Similarly, before 2020, Boeing’s acquired brand Aviall marketed and distributed about two million different products from the Boeing catalog. In January 2020, Boeing retired the Aviall brand name to sell these products under its umbrella.

“Streamlining our operations under a single brand will further strengthen the services and support our customers know and trust from Boeing, Aviall, and legacy KLX Aerospace,” said William Ampofo, vice president of global services supply chain.

Boeing’s Response to the COVID-19 Crisis

The coronavirus pandemic has taken a toll on just about every industry’s supply chain, but it may have hit the airline industry the hardest, with air travel drastically reduced as countries closed their borders and implemented strict lockdown measures.

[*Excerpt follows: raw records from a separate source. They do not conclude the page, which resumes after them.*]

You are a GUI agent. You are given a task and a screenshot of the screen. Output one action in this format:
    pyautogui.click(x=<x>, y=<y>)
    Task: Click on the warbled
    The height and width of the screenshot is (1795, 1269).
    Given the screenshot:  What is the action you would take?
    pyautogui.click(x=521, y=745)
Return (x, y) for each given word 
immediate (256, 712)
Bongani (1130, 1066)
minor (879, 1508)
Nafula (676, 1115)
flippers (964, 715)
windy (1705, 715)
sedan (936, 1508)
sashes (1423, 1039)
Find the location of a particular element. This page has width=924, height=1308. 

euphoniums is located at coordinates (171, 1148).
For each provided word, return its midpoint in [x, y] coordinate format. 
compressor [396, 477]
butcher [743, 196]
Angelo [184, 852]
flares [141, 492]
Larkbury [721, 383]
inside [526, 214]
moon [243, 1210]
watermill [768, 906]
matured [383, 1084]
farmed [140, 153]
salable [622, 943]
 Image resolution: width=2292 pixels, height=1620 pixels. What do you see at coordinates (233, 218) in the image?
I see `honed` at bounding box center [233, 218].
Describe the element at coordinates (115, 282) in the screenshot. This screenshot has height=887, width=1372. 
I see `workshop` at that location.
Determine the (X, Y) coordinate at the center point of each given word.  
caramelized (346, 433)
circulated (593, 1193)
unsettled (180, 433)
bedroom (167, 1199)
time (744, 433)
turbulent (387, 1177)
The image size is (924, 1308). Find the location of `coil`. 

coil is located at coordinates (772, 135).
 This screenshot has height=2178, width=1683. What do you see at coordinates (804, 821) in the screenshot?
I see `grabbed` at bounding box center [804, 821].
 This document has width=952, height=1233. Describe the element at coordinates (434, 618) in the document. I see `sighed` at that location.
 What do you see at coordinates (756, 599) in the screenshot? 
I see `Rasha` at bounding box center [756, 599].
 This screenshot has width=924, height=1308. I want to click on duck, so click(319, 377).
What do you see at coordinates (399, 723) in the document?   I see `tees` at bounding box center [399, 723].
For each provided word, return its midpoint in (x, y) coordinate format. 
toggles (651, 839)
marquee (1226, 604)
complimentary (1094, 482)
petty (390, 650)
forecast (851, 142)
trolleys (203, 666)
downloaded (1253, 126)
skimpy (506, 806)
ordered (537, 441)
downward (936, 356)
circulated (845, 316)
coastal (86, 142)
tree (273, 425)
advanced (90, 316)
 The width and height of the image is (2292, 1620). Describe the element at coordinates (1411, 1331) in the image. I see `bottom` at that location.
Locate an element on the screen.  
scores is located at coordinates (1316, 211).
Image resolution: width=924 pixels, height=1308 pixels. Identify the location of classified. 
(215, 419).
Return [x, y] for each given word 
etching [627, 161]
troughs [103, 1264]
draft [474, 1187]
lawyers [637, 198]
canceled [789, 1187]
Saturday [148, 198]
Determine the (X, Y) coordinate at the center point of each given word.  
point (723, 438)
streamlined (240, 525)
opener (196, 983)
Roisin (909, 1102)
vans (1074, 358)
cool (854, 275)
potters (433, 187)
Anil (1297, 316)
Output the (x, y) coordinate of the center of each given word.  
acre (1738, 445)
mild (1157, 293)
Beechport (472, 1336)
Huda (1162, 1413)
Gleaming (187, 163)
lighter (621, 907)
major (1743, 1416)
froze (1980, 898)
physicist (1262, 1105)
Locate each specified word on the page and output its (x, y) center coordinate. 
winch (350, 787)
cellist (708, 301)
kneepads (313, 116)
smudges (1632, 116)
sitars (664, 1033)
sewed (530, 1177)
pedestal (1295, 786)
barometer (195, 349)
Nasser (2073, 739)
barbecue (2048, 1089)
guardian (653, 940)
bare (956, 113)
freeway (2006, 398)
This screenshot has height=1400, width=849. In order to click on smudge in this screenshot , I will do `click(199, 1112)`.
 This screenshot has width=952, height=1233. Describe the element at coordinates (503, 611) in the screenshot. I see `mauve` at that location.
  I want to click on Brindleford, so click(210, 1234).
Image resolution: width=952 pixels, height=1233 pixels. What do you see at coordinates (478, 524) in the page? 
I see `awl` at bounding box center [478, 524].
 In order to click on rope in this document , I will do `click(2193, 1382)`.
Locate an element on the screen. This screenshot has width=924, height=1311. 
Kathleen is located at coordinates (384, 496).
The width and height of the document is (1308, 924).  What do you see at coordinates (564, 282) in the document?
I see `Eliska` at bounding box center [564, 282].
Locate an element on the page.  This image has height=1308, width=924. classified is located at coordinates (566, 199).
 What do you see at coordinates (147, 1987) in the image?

In response, Boeing leveraged its supply chain to spring into a different kind of action. When speaking with an N95 mask manufacturer about a worrying shortage of aluminum strips that mold masks to the wearer’s nose, Cory Cress, an employee in Boeing’s supply chain operations, realized that the company’s suppliers could step in.

“I knew that Boeing teams use similar masks in many manufacturing operations,” the employee said. “After discussing the manufacturer’s raw material specifications with other employees, we were confident that a Boeing supplier could help mitigate their raw material bottleneck.” 

Boeing has found other ways to aid the response to COVID-19. In April, Boeing shipped more than 2,300 3D-printed face shields to the Department of Health and Human Services. In May, Boeing airlifted more than 150,000 units of personal protective equipment from China to the United States. 

As various countries reopen their economies and U.S. suppliers return to work, Boeing has begun to resume aircraft operations.